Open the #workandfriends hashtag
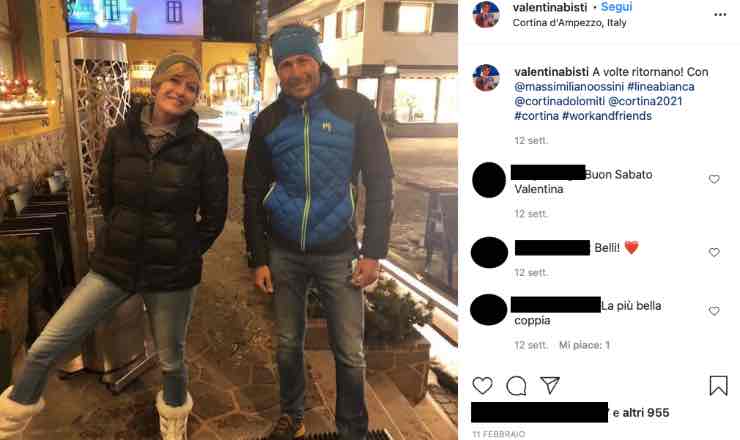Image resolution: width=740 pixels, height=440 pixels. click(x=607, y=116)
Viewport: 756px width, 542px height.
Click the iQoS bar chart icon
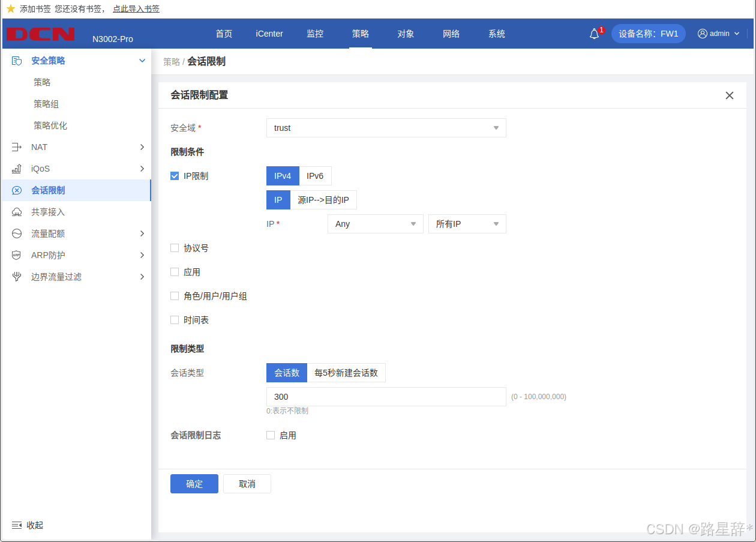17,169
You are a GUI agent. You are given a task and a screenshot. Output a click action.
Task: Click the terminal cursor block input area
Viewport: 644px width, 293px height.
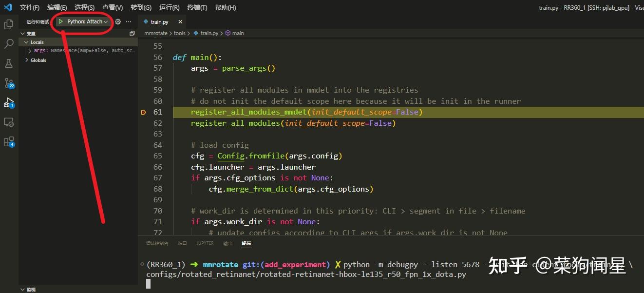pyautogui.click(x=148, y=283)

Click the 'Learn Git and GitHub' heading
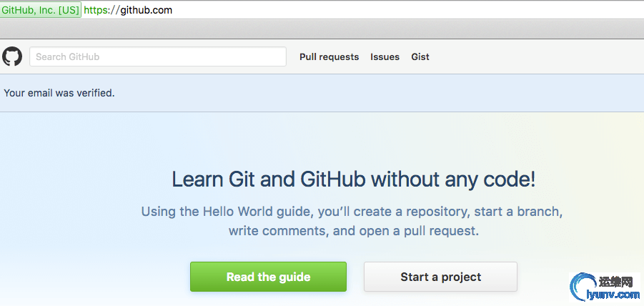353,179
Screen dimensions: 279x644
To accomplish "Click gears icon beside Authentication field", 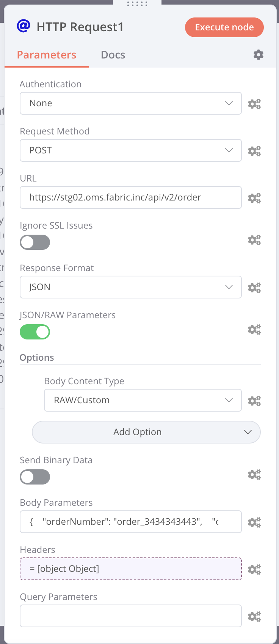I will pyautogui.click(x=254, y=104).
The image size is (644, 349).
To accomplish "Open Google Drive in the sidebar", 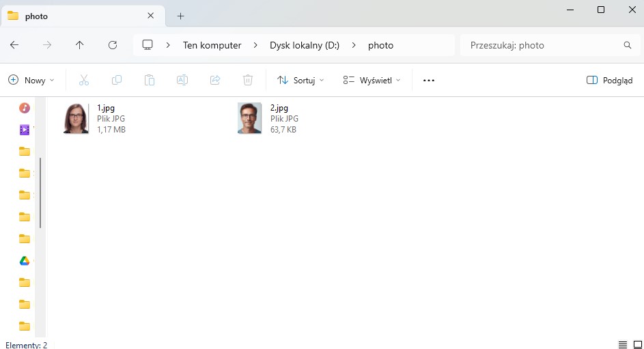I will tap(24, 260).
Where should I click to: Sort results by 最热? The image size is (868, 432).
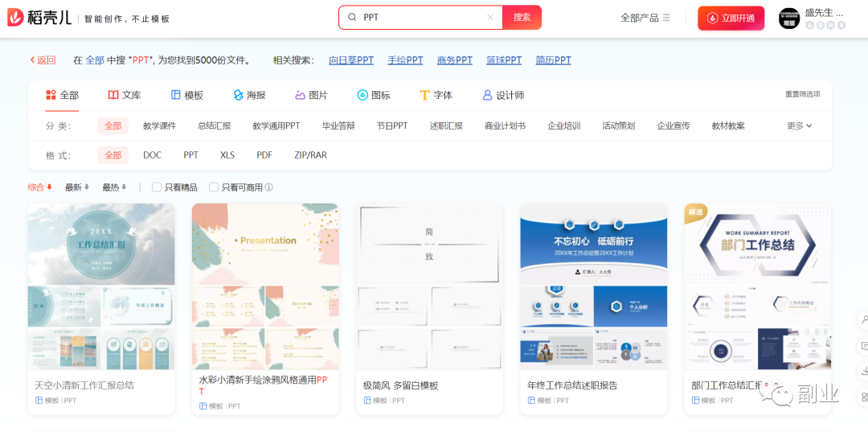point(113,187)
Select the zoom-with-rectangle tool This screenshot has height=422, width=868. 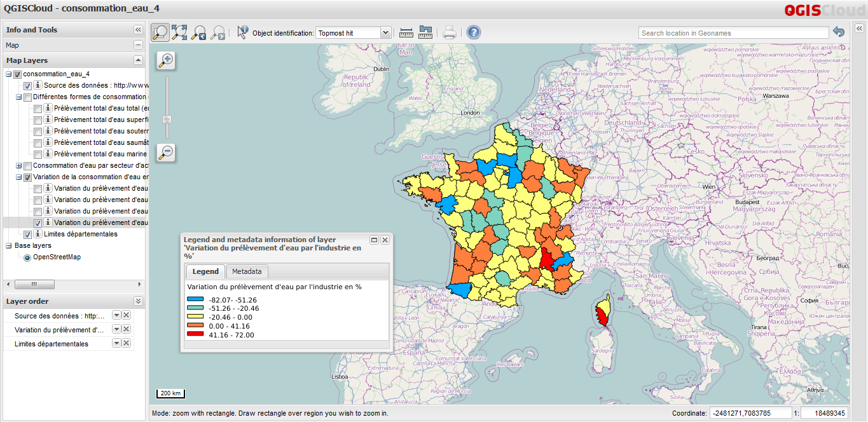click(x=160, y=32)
#####
## What to do
Give again, word for word, the lines above from the first one through the one containing "Task: Click the"; no pictures.

## Expected output
Open the #workandfriends hashtag
Image resolution: width=740 pixels, height=440 pixels. click(x=607, y=116)
Viewport: 756px width, 542px height.
Click the iQoS bar chart icon
17,169
You are a GUI agent. You are given a task and a screenshot. Output a click action.
Task: Click the terminal cursor block input area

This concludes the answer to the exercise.